Perhaps it was no surprise that no one showed up yesterday to mourn the hangars, which are being demolished this week to make way for a 100-apartment retirement community called Ann's Choice.

Closed in 1996, the broad, windy 750-acre former base is being redeveloped as a mix of single-family houses, offices and a 240-acre public park.

The Ann's Choice retirement complex that will rise on the hangar site will offer assisted living for adults 62 and older. Erickson Retirement Communities, the builder, expects to complete construction in July 2003. Ninety-three of the first 100 apartments are already sold, and the company expects to expand to as many as 1,000 units as demand dictates.

The old hangars shuddered as the demolition claw tore into them, their wooden siding crackling like a campfire as it was crushed between metal fingers and dropped 30 feet to the dusty tarmac.

It will take three or four weeks to dismantle the wood-and-brick hangars.

The Brewster Corp., based in Queens, N.Y., opened the plant in 1941 to build warplanes as part of the "Arsenal of Democracy." It employed 6,000 area residents.

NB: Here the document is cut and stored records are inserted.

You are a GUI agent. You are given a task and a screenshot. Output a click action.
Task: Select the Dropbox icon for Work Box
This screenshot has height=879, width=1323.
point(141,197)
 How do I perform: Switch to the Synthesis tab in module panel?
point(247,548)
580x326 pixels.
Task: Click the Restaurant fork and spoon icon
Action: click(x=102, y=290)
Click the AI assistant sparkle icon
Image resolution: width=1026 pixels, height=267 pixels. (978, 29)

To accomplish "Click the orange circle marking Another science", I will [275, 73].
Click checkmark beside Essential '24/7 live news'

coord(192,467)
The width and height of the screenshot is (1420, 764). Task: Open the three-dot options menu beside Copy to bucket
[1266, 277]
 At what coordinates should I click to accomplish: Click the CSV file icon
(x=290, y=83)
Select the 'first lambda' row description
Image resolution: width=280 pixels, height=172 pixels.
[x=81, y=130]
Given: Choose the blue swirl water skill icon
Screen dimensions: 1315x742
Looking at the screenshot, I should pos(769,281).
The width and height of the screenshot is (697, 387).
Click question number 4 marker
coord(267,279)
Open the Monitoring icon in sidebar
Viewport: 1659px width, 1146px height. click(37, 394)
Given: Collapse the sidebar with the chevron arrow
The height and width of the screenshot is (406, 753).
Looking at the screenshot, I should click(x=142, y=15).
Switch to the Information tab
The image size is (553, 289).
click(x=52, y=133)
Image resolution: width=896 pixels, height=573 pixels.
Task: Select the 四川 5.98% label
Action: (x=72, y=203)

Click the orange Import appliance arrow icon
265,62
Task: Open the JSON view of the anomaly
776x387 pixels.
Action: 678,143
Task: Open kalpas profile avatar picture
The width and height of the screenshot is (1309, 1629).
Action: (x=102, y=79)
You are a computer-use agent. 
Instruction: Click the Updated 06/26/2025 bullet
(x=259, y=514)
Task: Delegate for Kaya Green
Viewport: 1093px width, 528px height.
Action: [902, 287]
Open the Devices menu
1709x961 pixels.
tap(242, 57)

Brewster's aircraft, however, were derided as death traps. Its New York-built "Buffalo" fighter plane was shot to pieces by agile Japanese Zeros. The model built at Warminster, a dive-bomber called the SB2A "Buccaneer," never even saw combat. Navy historians have since dubbed it "the most unsuccessful aircraft for combat built by the United States during World War II."

But the bigger debacle unfolded here inside these hangars and inside the main plant building, parts of which still survive on the other side of Jacksonville Road.

Detrich, an Elkins Park native, recalled those years at Brewster, which she joined at the age of 22 after deciding to work in war production, motivated by a patriotic desire to help build the weapons that would defeat fascism.

She said she was shocked to find her own union shop steward purposely slowing down production. Mechanics, she said, would walk right out of the plant after punching in, only to return that evening to punch out and collect their pay. Male workers were known to take advantage of their female underlings, so Detrich always carried with her a tool sharp enough to draw blood.

On Aug. 23, 1943, the United Auto Workers Local 365 launched a four-day strike, despite the no-strike pledge it took. The walkout cost 240,000 man-hours, about the time it would have taken to build 20 planes.

The reason? Guards had not been allowed to choose their posts - front gate or bathrooms - by seniority. The strike became a national scandal. Even a pro-Brewster newspaper dubbed it "the most disgusting strike in the history of this country."

The union local's flamboyant president, Thomas V. DeLorenzo, fanned the fire.

"If I had brothers at the front line who needed the 10 or 12 planes that were sacrificed [by the strike], I'd let them die, if necessary, to preserve our way of life or rights or whatever you want to call it," he told a Washington Post reporter.

Congressional investigators were not amused. During the three months of hearings in 1943, House lawmakers were astounded by tales of managerial incompetence:

When supervisors discovered tools left in finished planes, for instance, they ordered disbelieving engineers to build a giant device to flip planes upside down and shake out loose bolts and tools.

Apparent acts of sabotage caused loss of rudder control in some Buccaneers and engines that could not be turned off in others.

Workers spent hours loafing in the factory - known as the "Bucks County Playhouse." Rival shifts hid parts from each other, and each year $50,000 worth of tools and materials was stolen.

Even before the hearings ended, the Navy halted production of the Buccaneer, hauling more than 300 of the planes out of the plant as scrap. The plant was shut down in 1944 and taken over by the Navy.

Over the next half-century, technicians from Warminster and the surrounding area used the complex to develop top-secret technologies that still contribute to U.S. aerospace superiority.